The presence of phosphorylated tau within neuronal foetal allografts in patients with Parkinson’s disease is time-dependent. (A–I) Triple immunofluorescence for phosphorylated tau (AT8; phospho-tau Ser202 and Thr205) and neuronal elements as detected with MAP2 and TH showing the presence of AT8+ tau inclusions in the cortex of a 74-year-old patient with Parkinson’s disease 16 years post-transplantation. (D) Macroscopic view of the grafted tissue as observed in the putamen and various examples of the phosphorylated tau staining patterns observed within the grafted tissue (E–I). (J–R’) Triple immunofluorescence for phosphorylated tau (AT8; phospho-tau Ser202 and Thr205) and neuronal elements stained for MAP2 or TH showing the presence of AT8+ tau inclusions in the cortex (J–L) and striatum (M–O) of a 59-year-old patient with Parkinson’s disease 18 months post-transplantation. (P) Macroscopic view of the grafted tissue as observed in the putamen. (Q–R’) Higher power magnification showing the absence of any type of phosphorylated tau staining within the transplanted tissue.

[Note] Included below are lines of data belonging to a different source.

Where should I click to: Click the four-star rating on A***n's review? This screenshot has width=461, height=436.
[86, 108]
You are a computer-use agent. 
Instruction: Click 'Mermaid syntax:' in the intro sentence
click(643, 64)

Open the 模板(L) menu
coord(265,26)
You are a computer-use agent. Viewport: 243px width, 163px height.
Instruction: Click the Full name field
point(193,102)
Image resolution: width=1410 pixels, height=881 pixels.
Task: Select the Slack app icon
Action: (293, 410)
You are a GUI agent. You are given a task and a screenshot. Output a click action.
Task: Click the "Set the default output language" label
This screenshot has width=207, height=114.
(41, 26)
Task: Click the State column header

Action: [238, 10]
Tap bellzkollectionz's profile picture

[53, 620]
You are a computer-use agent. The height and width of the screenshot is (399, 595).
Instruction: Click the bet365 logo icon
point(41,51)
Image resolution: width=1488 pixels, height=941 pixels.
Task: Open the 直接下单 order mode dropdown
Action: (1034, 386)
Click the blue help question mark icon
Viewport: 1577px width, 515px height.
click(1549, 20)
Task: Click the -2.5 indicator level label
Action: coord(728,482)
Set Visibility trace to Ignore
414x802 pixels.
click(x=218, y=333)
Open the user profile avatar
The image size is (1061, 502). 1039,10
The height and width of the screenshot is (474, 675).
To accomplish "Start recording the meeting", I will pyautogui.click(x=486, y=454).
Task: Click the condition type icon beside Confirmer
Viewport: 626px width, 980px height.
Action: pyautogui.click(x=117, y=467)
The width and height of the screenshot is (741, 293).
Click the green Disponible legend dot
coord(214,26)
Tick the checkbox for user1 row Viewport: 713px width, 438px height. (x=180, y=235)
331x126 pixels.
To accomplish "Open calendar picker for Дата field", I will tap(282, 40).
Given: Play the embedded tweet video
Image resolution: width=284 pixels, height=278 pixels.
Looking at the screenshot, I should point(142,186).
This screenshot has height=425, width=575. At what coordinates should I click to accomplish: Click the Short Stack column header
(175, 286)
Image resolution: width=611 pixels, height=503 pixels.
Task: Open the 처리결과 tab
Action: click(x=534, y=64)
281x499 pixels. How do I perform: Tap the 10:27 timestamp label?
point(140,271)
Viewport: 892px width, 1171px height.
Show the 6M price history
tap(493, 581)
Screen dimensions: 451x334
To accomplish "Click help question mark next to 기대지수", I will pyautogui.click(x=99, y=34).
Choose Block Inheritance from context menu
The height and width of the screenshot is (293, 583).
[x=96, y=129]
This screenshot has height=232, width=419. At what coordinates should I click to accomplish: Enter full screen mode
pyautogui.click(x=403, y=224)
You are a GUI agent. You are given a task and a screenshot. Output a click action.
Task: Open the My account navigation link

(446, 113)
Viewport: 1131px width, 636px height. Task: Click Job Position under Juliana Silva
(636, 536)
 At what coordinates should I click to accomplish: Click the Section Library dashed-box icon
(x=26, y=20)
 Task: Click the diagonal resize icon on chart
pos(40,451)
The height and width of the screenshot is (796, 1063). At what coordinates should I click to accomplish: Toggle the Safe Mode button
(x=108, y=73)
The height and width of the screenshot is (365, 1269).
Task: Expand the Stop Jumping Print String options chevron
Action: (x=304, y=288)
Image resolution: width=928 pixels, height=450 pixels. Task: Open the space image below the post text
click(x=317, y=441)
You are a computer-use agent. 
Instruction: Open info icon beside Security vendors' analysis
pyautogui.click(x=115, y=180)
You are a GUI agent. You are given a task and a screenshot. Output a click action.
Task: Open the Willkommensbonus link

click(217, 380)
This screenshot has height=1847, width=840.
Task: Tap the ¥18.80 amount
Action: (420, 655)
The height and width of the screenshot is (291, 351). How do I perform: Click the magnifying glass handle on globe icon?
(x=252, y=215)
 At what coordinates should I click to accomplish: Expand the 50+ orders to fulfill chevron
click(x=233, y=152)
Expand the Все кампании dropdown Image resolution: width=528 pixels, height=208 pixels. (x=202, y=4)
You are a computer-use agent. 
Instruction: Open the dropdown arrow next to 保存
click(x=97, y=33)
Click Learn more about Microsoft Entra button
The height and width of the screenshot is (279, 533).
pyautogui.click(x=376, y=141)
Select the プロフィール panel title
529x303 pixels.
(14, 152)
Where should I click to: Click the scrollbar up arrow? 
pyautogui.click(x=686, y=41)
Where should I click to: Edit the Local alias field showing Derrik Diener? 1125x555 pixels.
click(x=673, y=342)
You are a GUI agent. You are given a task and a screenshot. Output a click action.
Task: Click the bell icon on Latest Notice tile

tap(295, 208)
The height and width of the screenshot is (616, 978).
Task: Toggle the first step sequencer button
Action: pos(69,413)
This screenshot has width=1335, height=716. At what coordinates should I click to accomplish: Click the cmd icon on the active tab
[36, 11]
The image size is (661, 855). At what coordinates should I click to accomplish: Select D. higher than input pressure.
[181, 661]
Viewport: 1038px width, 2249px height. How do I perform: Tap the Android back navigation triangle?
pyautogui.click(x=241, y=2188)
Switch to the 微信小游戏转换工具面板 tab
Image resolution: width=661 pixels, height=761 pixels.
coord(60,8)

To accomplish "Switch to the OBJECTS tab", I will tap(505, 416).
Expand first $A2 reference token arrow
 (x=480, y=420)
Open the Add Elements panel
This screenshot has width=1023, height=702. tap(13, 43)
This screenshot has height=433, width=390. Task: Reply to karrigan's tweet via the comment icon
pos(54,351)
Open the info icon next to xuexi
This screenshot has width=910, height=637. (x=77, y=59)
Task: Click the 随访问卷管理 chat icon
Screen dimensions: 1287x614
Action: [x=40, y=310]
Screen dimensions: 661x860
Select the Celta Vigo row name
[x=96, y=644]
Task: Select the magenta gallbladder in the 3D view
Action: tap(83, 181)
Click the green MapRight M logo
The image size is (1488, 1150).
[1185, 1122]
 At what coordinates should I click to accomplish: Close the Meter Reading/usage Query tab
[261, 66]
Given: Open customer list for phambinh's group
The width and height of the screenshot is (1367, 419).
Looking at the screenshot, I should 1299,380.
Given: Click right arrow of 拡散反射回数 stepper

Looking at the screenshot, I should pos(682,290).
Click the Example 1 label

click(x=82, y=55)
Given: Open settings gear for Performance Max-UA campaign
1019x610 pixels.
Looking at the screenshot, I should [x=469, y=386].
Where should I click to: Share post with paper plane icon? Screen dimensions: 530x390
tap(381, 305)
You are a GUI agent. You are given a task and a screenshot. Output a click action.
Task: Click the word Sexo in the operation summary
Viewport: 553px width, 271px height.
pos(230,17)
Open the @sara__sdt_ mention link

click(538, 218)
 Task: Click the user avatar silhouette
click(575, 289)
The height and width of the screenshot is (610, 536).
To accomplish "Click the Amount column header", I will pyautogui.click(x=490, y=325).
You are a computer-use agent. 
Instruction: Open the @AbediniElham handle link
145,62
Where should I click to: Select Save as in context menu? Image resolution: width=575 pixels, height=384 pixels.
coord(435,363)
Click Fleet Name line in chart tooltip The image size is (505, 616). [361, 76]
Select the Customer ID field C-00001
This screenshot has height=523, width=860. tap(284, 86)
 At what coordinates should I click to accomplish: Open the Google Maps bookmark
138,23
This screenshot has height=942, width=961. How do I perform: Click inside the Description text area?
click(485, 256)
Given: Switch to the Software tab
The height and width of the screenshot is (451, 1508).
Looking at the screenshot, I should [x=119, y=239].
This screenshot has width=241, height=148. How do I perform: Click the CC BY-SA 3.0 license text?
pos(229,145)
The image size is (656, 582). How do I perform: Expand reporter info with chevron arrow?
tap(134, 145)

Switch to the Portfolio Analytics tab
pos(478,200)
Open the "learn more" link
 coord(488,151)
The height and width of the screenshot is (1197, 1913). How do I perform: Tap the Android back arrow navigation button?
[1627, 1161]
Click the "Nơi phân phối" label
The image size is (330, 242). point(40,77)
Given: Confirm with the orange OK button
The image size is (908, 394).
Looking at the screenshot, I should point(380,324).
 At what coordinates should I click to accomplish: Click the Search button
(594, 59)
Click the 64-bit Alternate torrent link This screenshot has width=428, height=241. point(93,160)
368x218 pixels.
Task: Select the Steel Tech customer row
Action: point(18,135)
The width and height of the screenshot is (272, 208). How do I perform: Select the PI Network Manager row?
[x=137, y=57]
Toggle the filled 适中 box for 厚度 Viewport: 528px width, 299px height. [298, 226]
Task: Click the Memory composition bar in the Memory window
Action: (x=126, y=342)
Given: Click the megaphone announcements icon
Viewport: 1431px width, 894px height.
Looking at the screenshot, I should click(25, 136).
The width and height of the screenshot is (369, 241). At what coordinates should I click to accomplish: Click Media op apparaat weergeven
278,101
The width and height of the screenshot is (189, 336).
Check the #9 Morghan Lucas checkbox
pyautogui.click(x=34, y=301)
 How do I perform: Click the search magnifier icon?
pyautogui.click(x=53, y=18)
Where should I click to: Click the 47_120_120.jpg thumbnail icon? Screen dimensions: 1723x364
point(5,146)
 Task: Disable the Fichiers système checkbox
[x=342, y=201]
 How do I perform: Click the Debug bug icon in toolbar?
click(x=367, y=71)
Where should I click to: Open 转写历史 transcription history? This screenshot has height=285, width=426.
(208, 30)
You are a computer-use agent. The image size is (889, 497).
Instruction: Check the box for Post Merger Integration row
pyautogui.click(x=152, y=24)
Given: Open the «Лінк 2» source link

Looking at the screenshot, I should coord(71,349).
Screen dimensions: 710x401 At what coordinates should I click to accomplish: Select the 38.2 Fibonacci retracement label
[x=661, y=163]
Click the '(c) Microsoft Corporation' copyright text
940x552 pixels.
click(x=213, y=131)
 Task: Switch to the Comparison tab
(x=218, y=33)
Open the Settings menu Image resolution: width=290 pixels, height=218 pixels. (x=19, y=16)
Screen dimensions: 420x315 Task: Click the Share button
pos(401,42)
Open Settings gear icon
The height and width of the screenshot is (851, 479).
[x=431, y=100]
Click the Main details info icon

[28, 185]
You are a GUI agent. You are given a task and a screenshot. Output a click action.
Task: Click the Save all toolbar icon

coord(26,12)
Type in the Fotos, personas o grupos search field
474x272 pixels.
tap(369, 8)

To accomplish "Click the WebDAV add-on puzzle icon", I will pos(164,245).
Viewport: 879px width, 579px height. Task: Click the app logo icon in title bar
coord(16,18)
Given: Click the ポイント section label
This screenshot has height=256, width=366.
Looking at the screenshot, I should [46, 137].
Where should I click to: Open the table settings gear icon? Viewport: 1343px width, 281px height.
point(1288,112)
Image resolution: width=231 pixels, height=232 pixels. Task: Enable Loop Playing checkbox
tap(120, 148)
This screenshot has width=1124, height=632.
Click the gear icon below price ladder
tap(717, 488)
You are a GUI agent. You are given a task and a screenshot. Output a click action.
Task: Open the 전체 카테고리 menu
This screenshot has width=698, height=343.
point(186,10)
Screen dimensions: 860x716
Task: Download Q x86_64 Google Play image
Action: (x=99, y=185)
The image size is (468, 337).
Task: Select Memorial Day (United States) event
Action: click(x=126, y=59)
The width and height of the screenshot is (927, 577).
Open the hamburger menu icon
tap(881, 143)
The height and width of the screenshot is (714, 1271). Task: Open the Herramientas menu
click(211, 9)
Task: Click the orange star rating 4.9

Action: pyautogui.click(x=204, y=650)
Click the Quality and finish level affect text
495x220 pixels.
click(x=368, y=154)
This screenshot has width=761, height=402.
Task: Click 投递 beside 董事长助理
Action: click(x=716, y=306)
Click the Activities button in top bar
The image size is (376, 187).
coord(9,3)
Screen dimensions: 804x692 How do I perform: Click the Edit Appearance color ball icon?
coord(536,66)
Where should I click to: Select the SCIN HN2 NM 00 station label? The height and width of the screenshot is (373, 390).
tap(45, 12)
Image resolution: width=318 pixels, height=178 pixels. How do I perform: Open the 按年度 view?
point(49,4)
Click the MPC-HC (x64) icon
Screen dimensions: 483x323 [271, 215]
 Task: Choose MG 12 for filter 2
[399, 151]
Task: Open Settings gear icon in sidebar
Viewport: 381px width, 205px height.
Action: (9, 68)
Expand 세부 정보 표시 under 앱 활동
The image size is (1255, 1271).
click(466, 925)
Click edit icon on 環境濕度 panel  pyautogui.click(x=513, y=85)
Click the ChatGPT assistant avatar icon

Scale bars: A, B, E-H, K, L, O, Q, R = 50 µm; C, J, M, N = 25 µm; D = 155 µm; I = 100 µm; P = 310 µm.

Figure 5

Tau-related pathology in control brains and as a function of age. (A–I) Representative images of double immunohistochemistry for neuronal elements (NeuN or MAP2; DAB) and phosphorylated tau (AT8, CP13, AT180; nickel-intensified DAB) in control brains of 70, 41 and 12 years of age. (A–C) The brain of a healthy 70-year-old control, matching the age of the Huntington’s disease patient presented in Fig. 1 and the Parkinson’s disease patient presented in Fig. 4, display age-related tau pathology. (D–F) Only a small number of phosphorylated tau neuronal threads (black arrows) can be seen in the brain of a healthy 41-year-old control, age-matched with the Huntington’s disease patient presented in Fig. 2. (G–I) In contrast to aged controls, the brain from a 12-year-old control, corresponding to the age of the grafted tissue, is completely devoid of any tau inclusions. Scale bars: A = 30 µm; B, G, H = 120 µm; C, F, I = 100 µm; D = 50 µm; E = 60 µm. NeuN = neuronal nuclei.